Section 3.12 Neither this Disbursement Agreement nor any part hereof shall be assigned by any Transmission Company hereto except: (i) to an affiliated corporation of such Transmission Company, provided that such affiliated corporation shall assume the liabilities of such Transmission Company hereunder and that such transfer shall not operate to relieve such Transmission Company of its liabilities hereunder; (ii) to any Person to whom any or all of such Transmission Company’s interest in Transmission Facilities or right to operate such Transmission Facilities is transferred, including an ITC, provided that such transferee shall assume the liabilities of the Transmission Company hereunder; (iii) to any corporation which succeeds to substantially all of the assets of the Transmission Company by acquisition, merger or consolidation and which assumes all of the Transmission Company’s obligations and liabilities hereunder; or (iv) to any other Transmission Company, provided that such transferee Transmission Company shall assume the liabilities of the transferor Transmission Company hereunder. The Transmission Company’s successors and assigns shall agree to be bound by the terms of this Disbursement Agreement except that a Transmission Company’s successors and assigns shall not be required to be bound by any obligations hereunder to the extent that the Transmission Company has agreed to retain such obligations.
Section 3.13 Each of the parties hereto agrees to cooperate with the other parties hereto in effectuating this Disbursement Agreement and to execute and deliver such further documents or instruments and to take such further actions as shall be reasonably requested in connection therewith.

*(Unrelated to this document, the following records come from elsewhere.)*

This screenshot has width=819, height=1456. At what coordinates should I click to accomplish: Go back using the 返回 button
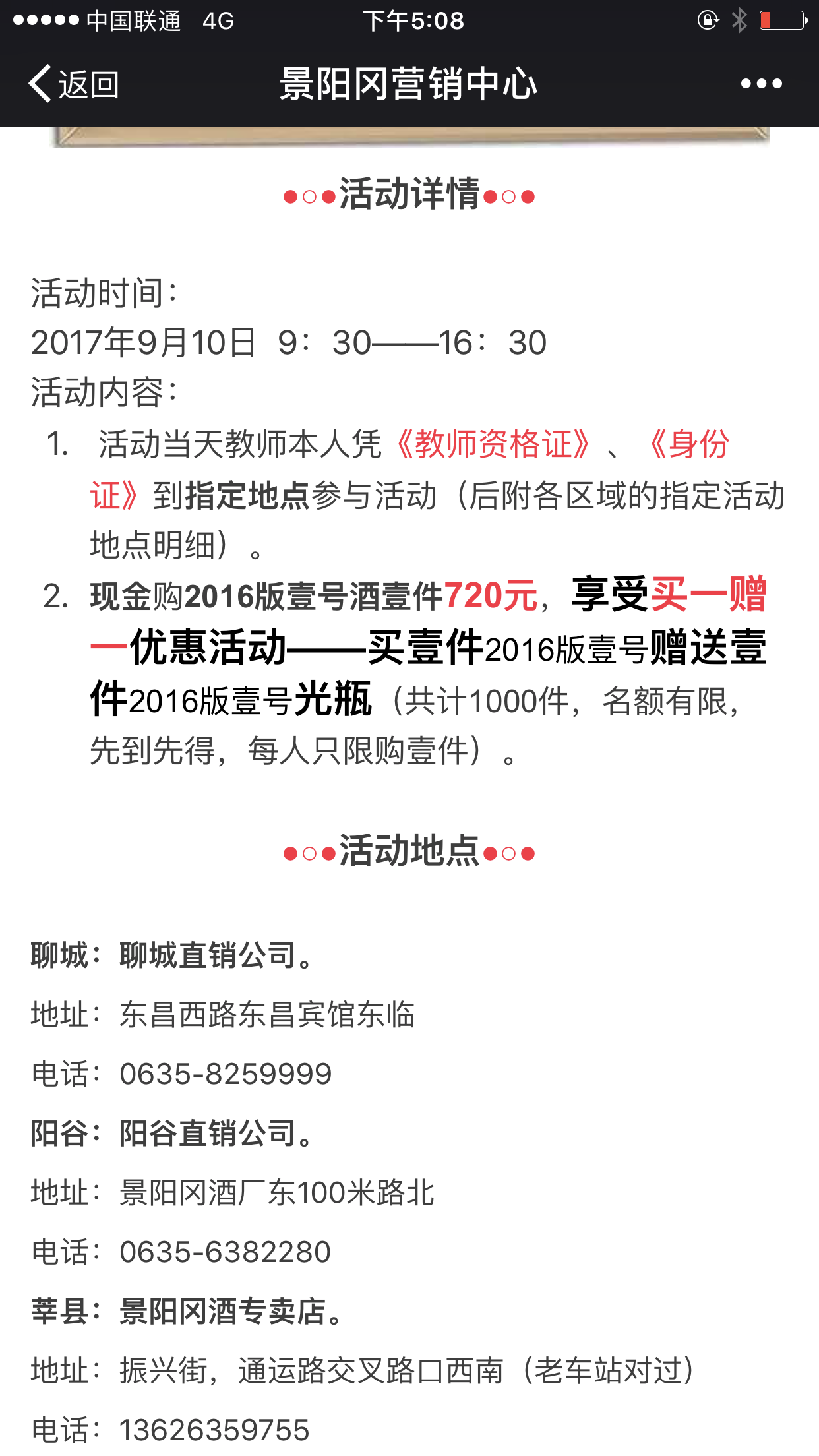coord(74,84)
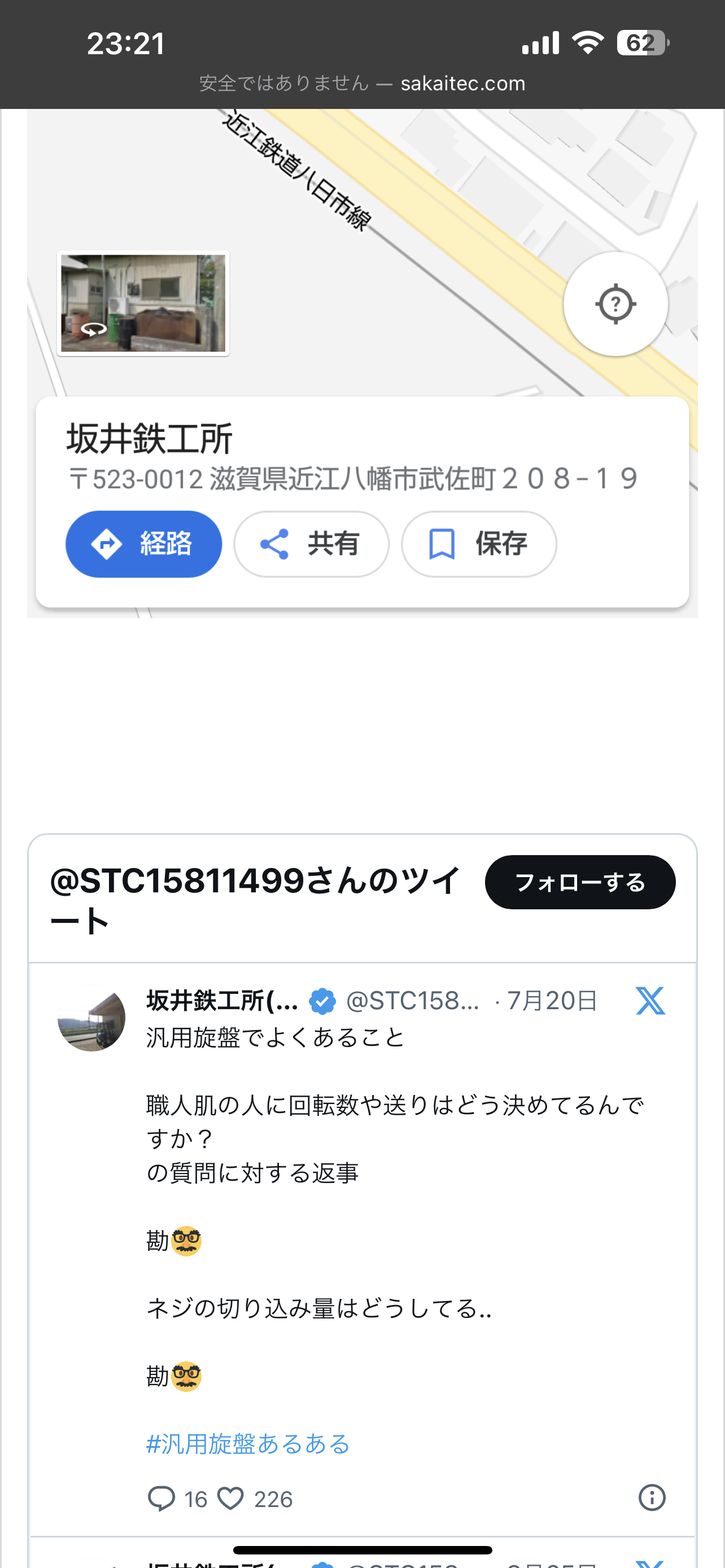This screenshot has height=1568, width=725.
Task: Get directions with the 経路 button
Action: [143, 544]
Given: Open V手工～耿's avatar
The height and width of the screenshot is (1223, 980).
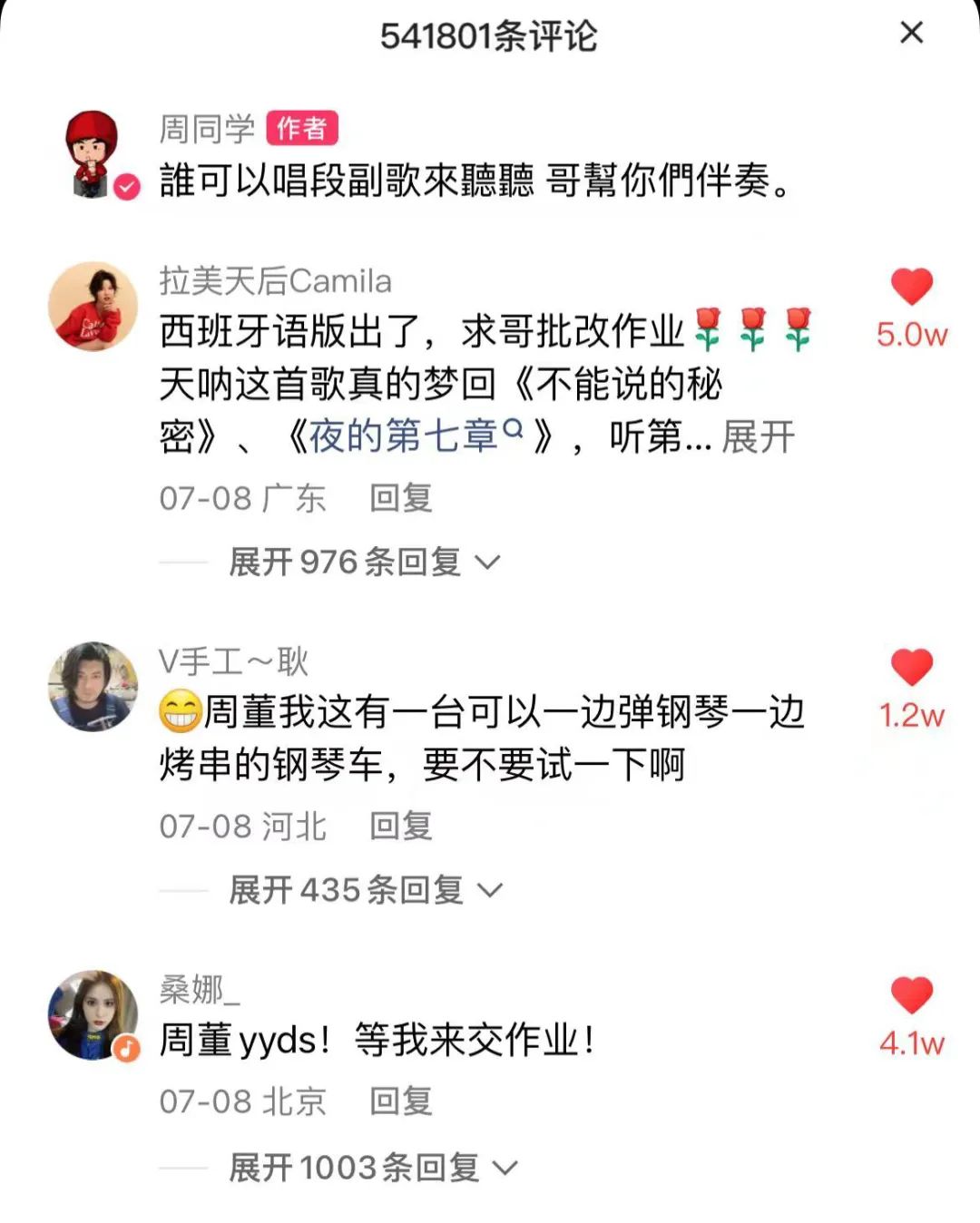Looking at the screenshot, I should (93, 687).
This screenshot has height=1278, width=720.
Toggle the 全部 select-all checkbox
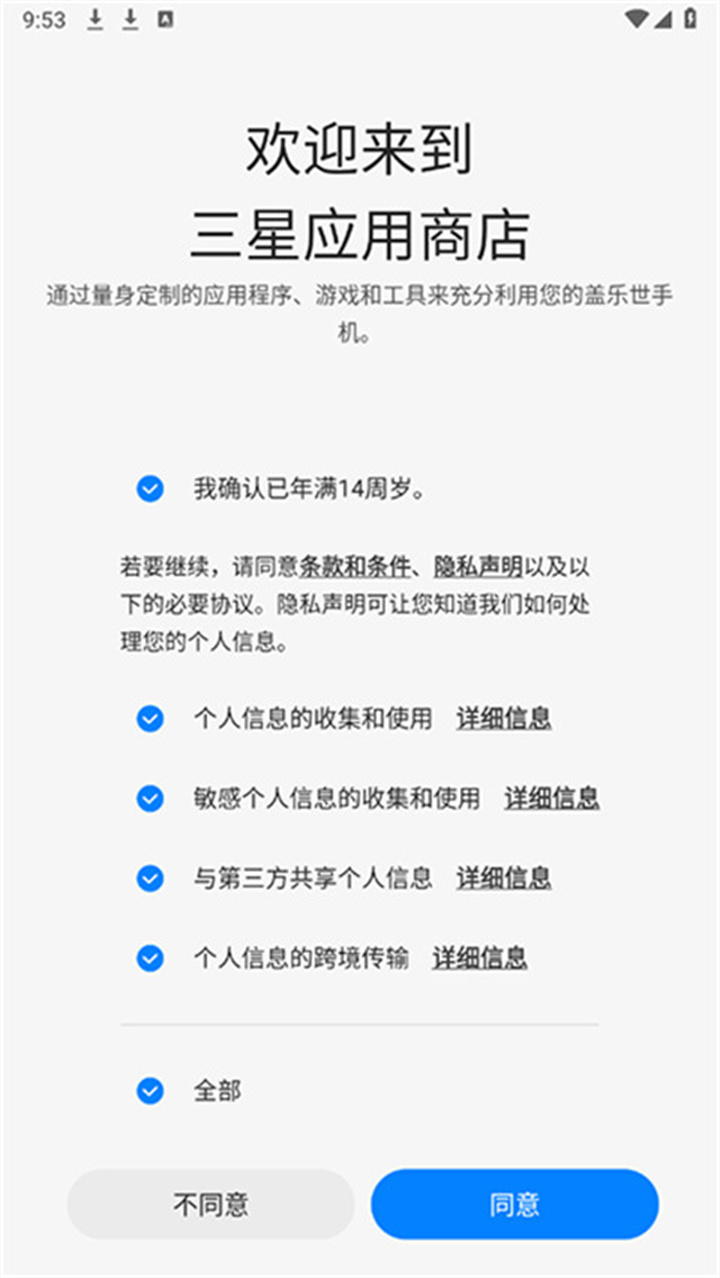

Section 3.14 Additional Participating Transmission Owners and any ITC that is a successor to the rights and responsibilities of a Transmission Company with respect to some or all of such Transmission Company’s Transmission Facilities may become parties to this Disbursement Agreement without any amendment to this Disbursement Agreement pursuant to Section 3.07 or any consent or approval of the other Transmission Companies.
Section 3.15 To the extent that this Disbursement Agreement imposes additional obligations or requirements on any Transmission Company relating to subject matters set forth in the TOA, the Transmission Companies agree to be bound by this Disbursement Agreement.
Section 3.16 In the event of any dispute among the Transmission Companies concerning the interpretation of this Disbursement Agreement, the Transmission Companies agree to engage in good faith negotiations to resolve such disputes; provided that nothing in this Disbursement Agreement shall limit the right of any Transmission Company to submit questions of interpretation of this Disbursement Agreement to FERC or a court or agency with jurisdiction over this Disbursement Agreement upon the conclusion of such negotiations.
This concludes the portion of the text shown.